Tech beyond the myth¶
reflections after the two weeks [21 nov 22]¶
useless machines¶
The (supposedly) ever-improving automation and digitisation of industrial tasks has not led to a significant decrease in work hours for a long time, if it ever has. In this sense, most industrial machines are useless, at least under current social conditions. The ‘almost useless machines’ we were asked to design in groups as a main deliverable of this course were also pretty useless.
Our machine was a bubble maker that you activate by making the same motion as you would to open a bottle of bubble-making soap water. The idea is that the bubble machine frustrates you attempt at making bubbles yourself by making them for you, but only if you put in the same effort as you would making them yourself. To be complete, the machine should also force you to blow into some kind of device, but we didn’t get that far.
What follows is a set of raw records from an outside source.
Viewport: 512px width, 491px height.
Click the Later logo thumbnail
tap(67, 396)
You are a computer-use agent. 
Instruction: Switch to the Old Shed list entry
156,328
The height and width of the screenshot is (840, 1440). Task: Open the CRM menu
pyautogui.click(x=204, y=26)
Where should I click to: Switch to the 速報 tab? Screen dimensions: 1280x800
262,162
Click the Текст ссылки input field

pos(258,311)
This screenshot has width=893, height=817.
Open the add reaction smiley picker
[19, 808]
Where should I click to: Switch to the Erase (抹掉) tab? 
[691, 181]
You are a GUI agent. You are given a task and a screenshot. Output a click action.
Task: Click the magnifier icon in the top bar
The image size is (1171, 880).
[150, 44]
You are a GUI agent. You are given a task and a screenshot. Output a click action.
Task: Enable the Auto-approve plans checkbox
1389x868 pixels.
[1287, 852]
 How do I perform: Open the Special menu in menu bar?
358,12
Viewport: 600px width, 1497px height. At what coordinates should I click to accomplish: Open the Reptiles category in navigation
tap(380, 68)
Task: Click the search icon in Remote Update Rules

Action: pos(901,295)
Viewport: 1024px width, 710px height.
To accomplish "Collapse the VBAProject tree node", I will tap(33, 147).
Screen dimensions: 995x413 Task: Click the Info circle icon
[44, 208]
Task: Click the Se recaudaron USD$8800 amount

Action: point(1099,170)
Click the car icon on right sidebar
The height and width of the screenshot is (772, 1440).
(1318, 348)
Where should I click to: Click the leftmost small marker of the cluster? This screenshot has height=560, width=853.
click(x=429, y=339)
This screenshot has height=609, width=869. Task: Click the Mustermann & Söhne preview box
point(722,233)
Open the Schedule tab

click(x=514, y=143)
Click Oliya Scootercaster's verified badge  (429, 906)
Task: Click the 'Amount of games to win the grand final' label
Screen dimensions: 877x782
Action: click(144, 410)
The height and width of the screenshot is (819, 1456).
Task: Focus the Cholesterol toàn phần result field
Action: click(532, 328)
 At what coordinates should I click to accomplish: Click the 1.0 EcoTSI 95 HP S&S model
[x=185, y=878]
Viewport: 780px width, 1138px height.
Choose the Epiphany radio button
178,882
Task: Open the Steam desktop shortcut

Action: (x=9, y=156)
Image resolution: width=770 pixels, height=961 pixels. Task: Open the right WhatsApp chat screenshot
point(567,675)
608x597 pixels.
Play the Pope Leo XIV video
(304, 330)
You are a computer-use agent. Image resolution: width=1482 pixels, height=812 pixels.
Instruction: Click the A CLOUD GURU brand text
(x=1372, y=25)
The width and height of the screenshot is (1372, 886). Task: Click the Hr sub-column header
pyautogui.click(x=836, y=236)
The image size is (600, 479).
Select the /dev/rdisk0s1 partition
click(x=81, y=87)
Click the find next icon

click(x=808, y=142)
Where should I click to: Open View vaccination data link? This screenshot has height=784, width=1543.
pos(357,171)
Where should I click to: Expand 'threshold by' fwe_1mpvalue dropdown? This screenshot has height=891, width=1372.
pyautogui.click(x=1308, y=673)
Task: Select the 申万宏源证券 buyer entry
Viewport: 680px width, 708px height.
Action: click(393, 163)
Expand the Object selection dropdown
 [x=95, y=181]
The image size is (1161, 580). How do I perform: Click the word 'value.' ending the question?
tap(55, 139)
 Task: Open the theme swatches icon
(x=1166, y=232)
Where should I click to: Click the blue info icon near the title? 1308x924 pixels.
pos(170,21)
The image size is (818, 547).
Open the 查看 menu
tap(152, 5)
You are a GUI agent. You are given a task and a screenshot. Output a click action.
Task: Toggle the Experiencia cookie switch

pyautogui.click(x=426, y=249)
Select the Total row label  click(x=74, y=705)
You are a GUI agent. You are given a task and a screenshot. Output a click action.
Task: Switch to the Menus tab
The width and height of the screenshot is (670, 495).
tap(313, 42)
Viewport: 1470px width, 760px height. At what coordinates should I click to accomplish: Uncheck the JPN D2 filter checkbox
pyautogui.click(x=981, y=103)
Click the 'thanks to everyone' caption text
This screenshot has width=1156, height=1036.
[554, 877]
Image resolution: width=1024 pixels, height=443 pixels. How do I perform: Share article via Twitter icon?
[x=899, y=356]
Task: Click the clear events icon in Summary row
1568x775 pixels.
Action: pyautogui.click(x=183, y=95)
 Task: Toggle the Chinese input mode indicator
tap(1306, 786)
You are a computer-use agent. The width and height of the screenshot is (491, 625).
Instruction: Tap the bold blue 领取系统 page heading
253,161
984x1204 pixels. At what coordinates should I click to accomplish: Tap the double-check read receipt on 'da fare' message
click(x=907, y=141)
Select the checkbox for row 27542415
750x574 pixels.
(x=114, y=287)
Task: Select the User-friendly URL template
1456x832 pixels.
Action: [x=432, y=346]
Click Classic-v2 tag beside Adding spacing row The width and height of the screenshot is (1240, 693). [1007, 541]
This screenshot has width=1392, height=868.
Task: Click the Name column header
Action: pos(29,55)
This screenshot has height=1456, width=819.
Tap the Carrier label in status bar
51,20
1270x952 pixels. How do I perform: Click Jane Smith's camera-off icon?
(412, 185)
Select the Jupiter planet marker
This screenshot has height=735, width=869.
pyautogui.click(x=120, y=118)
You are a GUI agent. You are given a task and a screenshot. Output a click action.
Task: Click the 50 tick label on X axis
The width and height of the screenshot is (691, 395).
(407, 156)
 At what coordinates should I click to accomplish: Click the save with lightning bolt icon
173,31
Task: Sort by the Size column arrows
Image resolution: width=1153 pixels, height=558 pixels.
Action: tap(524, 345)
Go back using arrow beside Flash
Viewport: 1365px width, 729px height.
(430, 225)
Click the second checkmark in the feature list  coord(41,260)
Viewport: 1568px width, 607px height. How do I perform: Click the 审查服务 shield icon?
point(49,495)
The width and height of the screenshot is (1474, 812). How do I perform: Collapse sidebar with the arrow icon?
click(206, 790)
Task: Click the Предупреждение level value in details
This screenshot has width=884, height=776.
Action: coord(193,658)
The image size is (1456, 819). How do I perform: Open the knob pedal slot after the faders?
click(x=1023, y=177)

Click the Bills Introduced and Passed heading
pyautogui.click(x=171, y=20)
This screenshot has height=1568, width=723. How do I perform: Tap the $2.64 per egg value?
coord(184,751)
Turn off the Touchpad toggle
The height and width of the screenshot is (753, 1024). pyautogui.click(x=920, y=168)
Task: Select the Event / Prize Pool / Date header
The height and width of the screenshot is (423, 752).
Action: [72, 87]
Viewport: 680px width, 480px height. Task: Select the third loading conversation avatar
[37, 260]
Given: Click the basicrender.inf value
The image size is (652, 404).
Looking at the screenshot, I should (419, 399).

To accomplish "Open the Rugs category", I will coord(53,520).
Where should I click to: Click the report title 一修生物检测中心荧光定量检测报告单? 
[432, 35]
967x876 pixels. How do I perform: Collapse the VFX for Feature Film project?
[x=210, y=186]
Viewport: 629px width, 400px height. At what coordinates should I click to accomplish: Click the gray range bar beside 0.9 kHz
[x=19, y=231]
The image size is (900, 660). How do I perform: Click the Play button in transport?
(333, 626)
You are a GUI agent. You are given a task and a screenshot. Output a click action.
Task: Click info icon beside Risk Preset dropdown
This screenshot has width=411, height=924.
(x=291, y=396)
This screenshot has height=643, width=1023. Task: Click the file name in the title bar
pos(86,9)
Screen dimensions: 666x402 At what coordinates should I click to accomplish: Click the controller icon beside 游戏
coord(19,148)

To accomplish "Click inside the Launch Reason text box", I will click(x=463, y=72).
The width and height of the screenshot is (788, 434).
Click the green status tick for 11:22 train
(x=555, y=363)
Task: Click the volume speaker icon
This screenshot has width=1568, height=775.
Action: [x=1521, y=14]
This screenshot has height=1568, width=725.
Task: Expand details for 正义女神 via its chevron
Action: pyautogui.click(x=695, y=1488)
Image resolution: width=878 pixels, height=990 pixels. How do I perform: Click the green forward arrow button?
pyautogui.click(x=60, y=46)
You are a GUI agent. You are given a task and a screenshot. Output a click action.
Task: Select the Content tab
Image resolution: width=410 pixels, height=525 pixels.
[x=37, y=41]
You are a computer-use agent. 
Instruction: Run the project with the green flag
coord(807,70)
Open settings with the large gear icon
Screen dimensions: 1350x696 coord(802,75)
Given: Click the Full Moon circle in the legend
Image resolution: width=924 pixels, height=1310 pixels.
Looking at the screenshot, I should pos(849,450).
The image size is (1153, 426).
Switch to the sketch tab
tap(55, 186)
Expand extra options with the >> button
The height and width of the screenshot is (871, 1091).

Perhaps as a second prototype, should we choose to make one.
You can find a presentation of the machine here:
BUBBLE MAKERmisc comments¶
After these intense weeks of exploration, prototyping and input, my mind feels a bit empty and I don’t have many interesting comments to make. It was interesting to go a bit deeper on the political economy of the electronics industry, much of which was literally hands-on (screwdrivers taking apart devices, and combining the parts in new ways). I was also glad to finally play with an Arduino, something I’ve been meaning to do for years but never ‘got around to’.
This tendency for practical experimentation is one I have always liked but at times had a hard time putting into practice. The same is true for the habit of doing things collaboratively, building/making together and then seeing what hapens, building networks of expertise / practice instead of thinking one has to know everything / plan everything oneself. I’m glad MDEF is pushing me further into a collaborative and ‘make first ask questions later’ (maybe some before) attitude.
I don’t have much to say beyond that, except perhaps this: One of the topics discussed in class, the entangled, oligopolistic and not very resilient nature of chip manufacturing left me wondering if there is a realistic alternative. I have often thought about similar issues about the data mining/selling industry (social media companies, search engines, etc) - where the problem is difficult enough but it is at least somewhat clear what an alternative would look like (federated, interoperable, owned by users, etc). But for its physical basis, the chips and wafers and cables, the infrastructure of the internet, it is much less clear how it could be completely replaced by an alternative I find promising. That’s somewhat disheartening but also very interesting. I would like to find out (and think) more about it.